Simplicité grâce à laquelle Kevin pouvait y jouer sur le PII qui servait à son pôpa pour faire sa comptabilité.  ::ninja:: 
Et le côté "pseudo-réaliste" qui titillait les poussées hormonales du susdit kevin à qui le jeu donnait l'impression de savoir se servir d'une véritable arme c'est trop d'la balle tavu !

:iwashere:

----------


## Morgoth

Dingue qu'un jeu aussi moyen (pour ne pas dire mauvais) fasse encore débat 10 ans après.

Au moins la communauté est à l'image dudit jeu : définitivement bloquée et limite passéiste.
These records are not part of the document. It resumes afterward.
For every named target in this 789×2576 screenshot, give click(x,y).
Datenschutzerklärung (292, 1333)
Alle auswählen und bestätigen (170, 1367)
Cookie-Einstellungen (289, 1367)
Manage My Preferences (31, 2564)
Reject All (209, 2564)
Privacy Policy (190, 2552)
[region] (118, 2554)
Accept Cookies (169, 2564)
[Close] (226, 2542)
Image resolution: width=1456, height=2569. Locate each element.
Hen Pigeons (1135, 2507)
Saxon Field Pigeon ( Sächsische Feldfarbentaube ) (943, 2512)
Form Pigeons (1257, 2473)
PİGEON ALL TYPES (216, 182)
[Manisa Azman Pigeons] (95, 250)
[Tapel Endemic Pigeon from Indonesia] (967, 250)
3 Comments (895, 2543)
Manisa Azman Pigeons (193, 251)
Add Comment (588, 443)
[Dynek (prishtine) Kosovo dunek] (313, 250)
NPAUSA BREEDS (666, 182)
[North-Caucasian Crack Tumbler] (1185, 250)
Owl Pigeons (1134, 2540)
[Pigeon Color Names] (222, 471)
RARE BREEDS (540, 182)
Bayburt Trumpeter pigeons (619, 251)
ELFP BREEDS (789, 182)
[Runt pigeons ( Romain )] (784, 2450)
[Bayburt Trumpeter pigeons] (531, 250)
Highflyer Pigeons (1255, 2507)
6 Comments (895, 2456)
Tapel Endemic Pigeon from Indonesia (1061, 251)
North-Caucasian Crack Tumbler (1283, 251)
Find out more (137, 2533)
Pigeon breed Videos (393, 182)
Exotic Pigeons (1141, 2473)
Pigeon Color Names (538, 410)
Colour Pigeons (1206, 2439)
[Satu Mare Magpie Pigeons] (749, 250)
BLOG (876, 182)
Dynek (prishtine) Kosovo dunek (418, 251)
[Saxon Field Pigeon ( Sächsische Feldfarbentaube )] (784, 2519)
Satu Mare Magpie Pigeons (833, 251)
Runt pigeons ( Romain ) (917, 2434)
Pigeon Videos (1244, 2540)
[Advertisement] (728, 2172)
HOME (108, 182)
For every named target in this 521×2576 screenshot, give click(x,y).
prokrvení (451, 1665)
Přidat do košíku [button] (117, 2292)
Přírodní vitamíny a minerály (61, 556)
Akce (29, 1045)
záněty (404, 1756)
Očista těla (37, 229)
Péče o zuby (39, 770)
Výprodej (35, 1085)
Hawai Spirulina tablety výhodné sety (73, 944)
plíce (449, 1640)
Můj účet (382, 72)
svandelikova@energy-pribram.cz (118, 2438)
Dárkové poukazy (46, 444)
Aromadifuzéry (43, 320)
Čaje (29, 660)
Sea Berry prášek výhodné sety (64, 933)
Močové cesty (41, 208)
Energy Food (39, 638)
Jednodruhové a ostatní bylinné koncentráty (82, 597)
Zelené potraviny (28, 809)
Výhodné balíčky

Ah oui, j'ai joué à CS, plusieurs années même, avant que ça ne soit connu et après son "explosion".

Même à CSS.

----------


## Nyrius

> C'est pas le sujet. J'aime pas spécialement qu'on se foute de la gueule des gens qui évolue dans l'esport, parce que ça demande énormément de temps.
> 
> 
> 
> Les 3/4 du temps les gens qui sont dans l'esport ont des études a gérer et carrément un emploi. Et puis il y a ceux qui se consacrent entièrement a ça, qui sont carrément salarié d'une structure esports.
> 
> Je veux pas être méprisant, mais tu es l'exemple parfait de la plupart des gens ici, qui ne pannent strictement rien au milieu.


Juste  ::ninja:: .

----------


## MystereGomme

Cette stigmatisation.  ::O:  Faut prendre vos cachets, chacun fait encore ce qu'il veux. Il y a moins d'argent qu'avant, moins de joueurs "de bases" (tant mieux !), mais la passion est toujours là. Quelle horreur effectivement...

----------


## Nyrius

> Dingue qu'un jeu aussi moyen (pour ne pas dire mauvais) fasse encore débat 10 ans après.
> 
> Au moins la communauté est à l'image dudit jeu : définitivement bloquée et limite passéiste.
> 
> Ah oui, j'ai joué à CS, plusieurs années même, avant que ça ne soit connu et après son "explosion".
> 
> Même à CSS.


Ta la nouvelle génération sur COD:MW2 ne t'inquiete pas.  :;):

----------


## Lazyjoe

CS en fait c'était les débuts de la casualisation des FPS tactiques.  ::sad::

----------


## Squaresof

> Simplicité grâce à laquelle Kevin pouvait y jouer sur le PII qui servait à son pôpa pour faire sa comptabilité. 
> *Et le côté "pseudo-réaliste" qui titillait les poussées hormonales* du susdit kevin à qui le jeu donnait l'impression de savoir se servir d'une véritable arme c'est trop d'la balle tavu !
> 
> :iwashere:


  Ha la je crois qu'on change de jeu non? ::P: h34r: MW?

----------


## MystereGomme

> CS en fait c'était les débuts de la casualisation des FPS tactiques.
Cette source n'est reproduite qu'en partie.